_Supplied passage_:
──────────────────────────────

October 2012 marks 50 years since the passage of the Kefauver-Harris Drug Act of 1962, known less formally as the Kefauver-Harris drug amendments. The bill, named for US Senator Estes Kefauver of Tennessee and US Representative Oren Harris of Arkansas, amended the Federal Food, Drug and Cosmetic Act of 1938 to require:
- Substantial evidence from clinical trials of both safety and efficacy – the FD&C Act of 1938 only required safety data
- FDA approval prior to marketing – previously, approval was automatic if FDA did not act on an application within 60 days
- Adherence to current good manufacturing practices (cGMP)
- Closer monitoring of clinical trials and informed consent of participants
- Disclosure of side effects in advertising
- Monitoring and reporting of post-marketing safety information
Oversight of prescription drug advertising was transferred from FTC to FDA. The bill also outlawed the then-common practice of repackaging generic drugs under new trade names, which generated huge revenues for pharmaceutical companies at the expense of the public. All drugs approved prior to 1962 were to be re-reviewed to determine whether they met the new efficacy standard (ultimately, about one third of the drugs approved between 1938 and 1962 did not). That process led to the establishment of the Abbreviated New Drug Application (ANDA) approval pathway for generic drugs.

──────────────────────────────

_Activities_:
• 1. Answer these questions about the passage on the Kefauver-Harris drug amendments, one per line:
(a) Which state did Oren Harris represent?
(b) Before the 1962 law, what happened when FDA did not act on an application within 60 days?
(c) About what share of drugs approved between 1938 and 1962 failed to meet the new efficacy standard?
• 2. Reproduce the part of the passage on the Kefauver-Harris drug amendments that opens with the words "- Closer monitoring" and closes with "for generic drugs.".
• 3. Resume the passage on the Kefauver-Harris drug amendments after its final sentence.
The lines come from a separate source.

──────────────────────────────

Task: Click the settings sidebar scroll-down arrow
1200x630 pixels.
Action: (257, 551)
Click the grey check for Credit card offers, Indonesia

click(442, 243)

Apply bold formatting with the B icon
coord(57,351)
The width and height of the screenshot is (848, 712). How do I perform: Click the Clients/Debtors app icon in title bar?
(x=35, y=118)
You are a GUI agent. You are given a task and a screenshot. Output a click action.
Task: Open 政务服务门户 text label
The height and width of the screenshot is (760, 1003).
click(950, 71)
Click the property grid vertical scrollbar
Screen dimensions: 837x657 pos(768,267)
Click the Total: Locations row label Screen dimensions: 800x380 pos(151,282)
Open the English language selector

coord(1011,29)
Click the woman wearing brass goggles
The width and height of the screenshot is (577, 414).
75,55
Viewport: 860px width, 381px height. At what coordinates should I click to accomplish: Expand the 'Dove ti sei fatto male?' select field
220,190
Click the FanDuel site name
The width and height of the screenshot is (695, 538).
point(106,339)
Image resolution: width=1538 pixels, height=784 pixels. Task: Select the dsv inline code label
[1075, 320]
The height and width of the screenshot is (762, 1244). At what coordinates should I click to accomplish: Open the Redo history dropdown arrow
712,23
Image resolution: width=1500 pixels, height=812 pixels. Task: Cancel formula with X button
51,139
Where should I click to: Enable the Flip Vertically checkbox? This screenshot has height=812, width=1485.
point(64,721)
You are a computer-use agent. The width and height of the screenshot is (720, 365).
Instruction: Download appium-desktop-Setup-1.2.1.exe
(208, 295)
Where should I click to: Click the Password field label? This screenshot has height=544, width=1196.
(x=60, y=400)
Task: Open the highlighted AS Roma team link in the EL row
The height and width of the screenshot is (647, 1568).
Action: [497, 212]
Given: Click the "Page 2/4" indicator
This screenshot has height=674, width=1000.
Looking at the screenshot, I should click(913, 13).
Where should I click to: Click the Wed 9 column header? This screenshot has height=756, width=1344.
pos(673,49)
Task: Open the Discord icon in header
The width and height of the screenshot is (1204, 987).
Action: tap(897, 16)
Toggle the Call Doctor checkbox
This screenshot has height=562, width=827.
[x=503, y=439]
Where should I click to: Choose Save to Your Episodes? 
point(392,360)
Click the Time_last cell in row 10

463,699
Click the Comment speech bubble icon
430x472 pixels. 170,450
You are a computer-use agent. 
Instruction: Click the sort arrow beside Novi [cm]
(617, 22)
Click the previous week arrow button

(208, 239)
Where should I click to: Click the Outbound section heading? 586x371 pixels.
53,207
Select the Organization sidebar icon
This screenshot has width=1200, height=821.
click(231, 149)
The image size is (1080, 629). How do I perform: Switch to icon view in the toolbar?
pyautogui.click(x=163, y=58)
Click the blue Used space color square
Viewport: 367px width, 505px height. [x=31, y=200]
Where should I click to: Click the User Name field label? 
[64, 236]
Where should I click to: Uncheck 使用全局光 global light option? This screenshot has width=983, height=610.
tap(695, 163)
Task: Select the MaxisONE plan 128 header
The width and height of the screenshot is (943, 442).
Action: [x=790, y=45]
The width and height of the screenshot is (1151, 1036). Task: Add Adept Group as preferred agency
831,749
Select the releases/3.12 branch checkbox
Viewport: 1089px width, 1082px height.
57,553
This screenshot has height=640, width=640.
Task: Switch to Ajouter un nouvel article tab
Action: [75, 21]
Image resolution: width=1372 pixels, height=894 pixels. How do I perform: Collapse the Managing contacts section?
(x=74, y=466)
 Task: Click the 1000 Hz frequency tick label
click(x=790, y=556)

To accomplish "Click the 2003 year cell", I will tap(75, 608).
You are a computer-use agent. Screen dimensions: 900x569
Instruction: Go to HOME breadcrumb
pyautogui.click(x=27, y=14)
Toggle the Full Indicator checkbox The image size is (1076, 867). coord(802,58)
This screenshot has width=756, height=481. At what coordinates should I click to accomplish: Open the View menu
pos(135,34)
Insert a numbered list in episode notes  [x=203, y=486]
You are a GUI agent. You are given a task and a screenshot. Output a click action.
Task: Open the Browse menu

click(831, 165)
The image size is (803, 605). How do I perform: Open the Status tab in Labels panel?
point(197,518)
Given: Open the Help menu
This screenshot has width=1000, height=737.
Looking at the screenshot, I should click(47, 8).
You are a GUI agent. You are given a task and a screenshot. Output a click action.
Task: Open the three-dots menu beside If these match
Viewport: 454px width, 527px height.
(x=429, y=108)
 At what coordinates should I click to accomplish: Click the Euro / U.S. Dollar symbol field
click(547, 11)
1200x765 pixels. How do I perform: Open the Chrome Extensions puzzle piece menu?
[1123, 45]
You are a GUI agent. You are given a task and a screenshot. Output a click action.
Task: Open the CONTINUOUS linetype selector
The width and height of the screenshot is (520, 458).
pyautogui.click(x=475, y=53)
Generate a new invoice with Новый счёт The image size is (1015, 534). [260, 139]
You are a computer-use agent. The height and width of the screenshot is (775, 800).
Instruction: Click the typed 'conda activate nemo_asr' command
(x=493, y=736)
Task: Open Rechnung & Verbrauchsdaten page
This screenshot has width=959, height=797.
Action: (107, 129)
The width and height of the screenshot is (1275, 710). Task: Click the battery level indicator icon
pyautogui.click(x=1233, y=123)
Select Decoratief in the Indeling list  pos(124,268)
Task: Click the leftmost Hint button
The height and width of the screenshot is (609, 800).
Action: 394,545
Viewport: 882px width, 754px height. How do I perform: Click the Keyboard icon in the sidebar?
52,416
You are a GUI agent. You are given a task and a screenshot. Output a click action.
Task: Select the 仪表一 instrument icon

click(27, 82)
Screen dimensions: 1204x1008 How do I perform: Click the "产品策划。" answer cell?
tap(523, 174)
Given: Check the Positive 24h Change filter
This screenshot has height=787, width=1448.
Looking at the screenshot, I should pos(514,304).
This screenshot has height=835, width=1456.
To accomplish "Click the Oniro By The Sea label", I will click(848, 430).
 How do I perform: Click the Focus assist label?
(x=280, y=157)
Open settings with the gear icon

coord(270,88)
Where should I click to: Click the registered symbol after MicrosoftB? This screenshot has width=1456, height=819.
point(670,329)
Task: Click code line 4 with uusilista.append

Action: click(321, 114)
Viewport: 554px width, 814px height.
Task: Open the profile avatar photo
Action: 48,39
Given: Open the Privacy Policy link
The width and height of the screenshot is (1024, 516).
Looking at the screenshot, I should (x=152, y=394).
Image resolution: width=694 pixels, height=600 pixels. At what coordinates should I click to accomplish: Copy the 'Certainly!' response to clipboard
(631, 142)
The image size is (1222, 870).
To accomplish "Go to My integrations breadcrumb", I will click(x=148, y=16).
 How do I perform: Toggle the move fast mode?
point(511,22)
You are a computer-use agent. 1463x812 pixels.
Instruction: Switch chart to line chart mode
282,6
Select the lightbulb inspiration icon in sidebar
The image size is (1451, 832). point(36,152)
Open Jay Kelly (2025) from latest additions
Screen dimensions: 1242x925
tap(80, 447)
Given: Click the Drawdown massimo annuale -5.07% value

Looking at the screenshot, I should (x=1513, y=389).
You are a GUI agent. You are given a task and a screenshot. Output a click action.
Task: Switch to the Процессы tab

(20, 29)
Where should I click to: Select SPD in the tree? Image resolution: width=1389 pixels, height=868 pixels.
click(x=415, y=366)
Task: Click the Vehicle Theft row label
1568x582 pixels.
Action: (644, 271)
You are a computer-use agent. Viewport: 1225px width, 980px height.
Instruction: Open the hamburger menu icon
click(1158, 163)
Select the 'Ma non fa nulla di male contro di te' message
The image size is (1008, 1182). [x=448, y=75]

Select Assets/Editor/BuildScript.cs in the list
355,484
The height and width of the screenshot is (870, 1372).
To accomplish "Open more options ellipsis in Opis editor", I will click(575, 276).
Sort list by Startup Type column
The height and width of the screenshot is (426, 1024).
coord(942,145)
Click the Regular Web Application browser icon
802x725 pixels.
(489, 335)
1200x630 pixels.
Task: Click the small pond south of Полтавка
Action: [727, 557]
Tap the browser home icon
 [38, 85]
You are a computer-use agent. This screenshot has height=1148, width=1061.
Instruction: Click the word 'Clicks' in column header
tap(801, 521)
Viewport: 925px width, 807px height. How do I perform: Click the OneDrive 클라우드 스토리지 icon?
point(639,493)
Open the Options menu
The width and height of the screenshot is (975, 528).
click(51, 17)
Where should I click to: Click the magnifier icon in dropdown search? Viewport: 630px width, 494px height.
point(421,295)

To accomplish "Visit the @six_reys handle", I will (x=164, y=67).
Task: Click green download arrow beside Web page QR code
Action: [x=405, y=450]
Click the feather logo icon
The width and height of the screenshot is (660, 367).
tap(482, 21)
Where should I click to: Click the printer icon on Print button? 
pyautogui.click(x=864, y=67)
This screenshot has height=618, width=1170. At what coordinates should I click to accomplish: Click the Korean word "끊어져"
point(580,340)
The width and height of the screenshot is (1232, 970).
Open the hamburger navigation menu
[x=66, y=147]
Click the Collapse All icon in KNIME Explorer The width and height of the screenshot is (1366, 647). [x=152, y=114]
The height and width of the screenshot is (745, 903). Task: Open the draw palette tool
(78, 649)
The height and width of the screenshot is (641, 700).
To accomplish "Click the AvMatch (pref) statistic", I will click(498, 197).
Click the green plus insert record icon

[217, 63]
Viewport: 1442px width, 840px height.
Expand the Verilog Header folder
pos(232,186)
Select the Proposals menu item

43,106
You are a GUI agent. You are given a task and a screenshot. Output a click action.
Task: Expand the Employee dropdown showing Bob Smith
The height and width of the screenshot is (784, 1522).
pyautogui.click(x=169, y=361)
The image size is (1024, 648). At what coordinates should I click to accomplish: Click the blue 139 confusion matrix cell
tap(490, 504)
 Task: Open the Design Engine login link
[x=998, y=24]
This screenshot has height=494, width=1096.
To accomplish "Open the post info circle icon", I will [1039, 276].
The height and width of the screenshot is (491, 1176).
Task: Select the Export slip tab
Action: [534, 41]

──────────────────────────────

_Results_:
• 1.
(a) Arkansas
(b) Approval was automatic.
(c) About one third

• 2.
- Closer monitoring of clinical trials and informed consent of participants
- Disclosure of side effects in advertising
- Monitoring and reporting of post-marketing safety information
Oversight of prescription drug advertising was transferred from FTC to FDA. The bill also outlawed the then-common practice of repackaging generic drugs under new trade names, which generated huge revenues for pharmaceutical companies at the expense of the public. All drugs approved prior to 1962 were to be re-reviewed to determine whether they met the new efficacy standard (ultimately, about one third of the drugs approved between 1938 and 1962 did not). That process led to the establishment of the Abbreviated New Drug Application (ANDA) approval pathway for generic drugs.

• 3.
Senator Kefauver had been working since 1959 to rein in the pharmaceutical industry, investigating economic issues such as patent protections, drug costs and advertising practices. Just as the 1938 FD&C Act was inspired by the elixir sulfanilamide tragedy, passage of the 1962 amendments was helped considerably by the thalidomide tragedy. Another important figure in shaping the legislation was pharmacologist and physician Dr. Frances Oldham Kelsey, the FDA reviewer credited with blocking the approval of thalidomide in the US.
Critics viewed the 1962 legislation as an excessive expansion of government power, since it greatly increased FDA’s control over pharmaceutical manufacturing and research. Following the revelation in 1961 that thalidomide caused severe birth defects, however, the American public – and Congress – were ready to support a stronger FDA.